Police say brothers Cherif Kouachi, 32, and Said Kouachi, 34, were the perpetrators behind the mass shooting on Wednesday morning.

Authorities believe the killers were part of a well-trained Islamic extremist network due to their militaristic precision in carrying out the attack.

One suspect, an 18-year-old, turned himself in to police on Wednesday. But as the search for the other two suspects intensifies, several new developments have unfolded.

Here are seven new developments since the tragedy.

1. Charlie Hebdo Suspects Were on U.S. No-Fly List ‘for Years’
According to multiple media reports, including NBC News, CBS News and CNN, a Homeland Security official said the two brothers are in the U.S. Terrorism Database and have been on the No-Fly List “for years.” The younger brother, Cherif Kouachi, was previously sentenced to a year and a half in France after a Paris court found him guilty of helping recruit fighters to go to Iraq to join jihadist groups there.

Police are seeking Said Kouachi, left, and Cherif Kouachi, right
Police are seeking Said Kouachi, left, and Cherif Kouachi, right

2. Both Brothers Had Jihadist Ties
While Cherif Kouachi served jail time for helping recruit for the jihadist cause, older brother Said Kouachi actually spent time in Yemen being trained by Al-Qaeda affiliates before returning to France. Kouachi spent a few months in Yemen in 2011 and was trained in small arms combat and marksmanship, among other skills, a senior US official told The New York Times. Both American and French officials were aware of Kouachi’s training in Yemen, according to the paper, which occurred at a time when many young men were lured there by the American-born cleric Anwar al-Awlaki. Before his death, al-Awlaki often encouraged the killings of cartoonists who lampooned the prophet Muhammad.

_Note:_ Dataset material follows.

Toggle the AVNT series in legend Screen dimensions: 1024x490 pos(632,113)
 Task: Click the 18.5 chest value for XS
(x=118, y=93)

3. Suspects Go Into the Woods
Police are now searching wooded areas of northern France’s Picardy region, where a helicopter may have spotted the two men, CNN reported Thursday. Police also stormed into the neighborhood of Crepy-en-Valois after a gas station attendant reported the brothers, who were armed at the time, threatened him, stole gas and food from his business, and drove away Thursday morning. Also on Thursday, French Prime Minister Manuel Valls put the Picardy region on the highest alert level, the same level Paris has been under since Wednesday.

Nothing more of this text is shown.